Challenging our financial system may be a new rally call for some of OWS participants, but Black folks can point to generations of intimate experiences with economic injustice and a deep knowledge of movement building. Can the movement channel this knowledge? 

We Shall Not be Moved

The Black experience in this country is full of the type of efforts taking place across the world today in solidarity with OWS. As mass mobilizers, the Greensboro Four galvanized nearly 70,000 Blacks to participate in sit-ins across the South. The platform of economic opportunity and access to employment led the Black Panther Party’s ten-point plan, arguing that “the means of production should be taken from the businessmen and placed in the community so that the people of the community can organize and employ all of its people and give a high standard of living." Even in the years before Twitter and Facebook, transnational networks were powerful and central to the movement to end Apartheid in South Africa, connecting the African Diaspora through struggles for self-determination.

We are all frustrated (#understatements) with financial institutions in the wake of the economic crisis, and the gap between the rich and the poor is deplorable. African-American oppression is directly wed to the accumulation of wealth in this country. In its origins, the American economic structure was a system designed with African bondage in mind.
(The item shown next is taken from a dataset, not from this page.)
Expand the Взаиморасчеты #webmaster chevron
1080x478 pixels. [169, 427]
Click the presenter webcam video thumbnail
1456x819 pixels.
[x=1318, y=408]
This memory fresh in their minds, generations of Black activists have challenged our nation’s economic configuration. 

The nature of OWS makes its direction almost impossible to predict, but the contributions of Black voices to this type of direct, populist action has been invaluable. So what does meaningful participation by people of color look like, given our historical expertise in direct action and movement building? People have begun to weigh in on this conversation and opinions are bound to vary, especially given that the fight for economic justice is one we know better than most.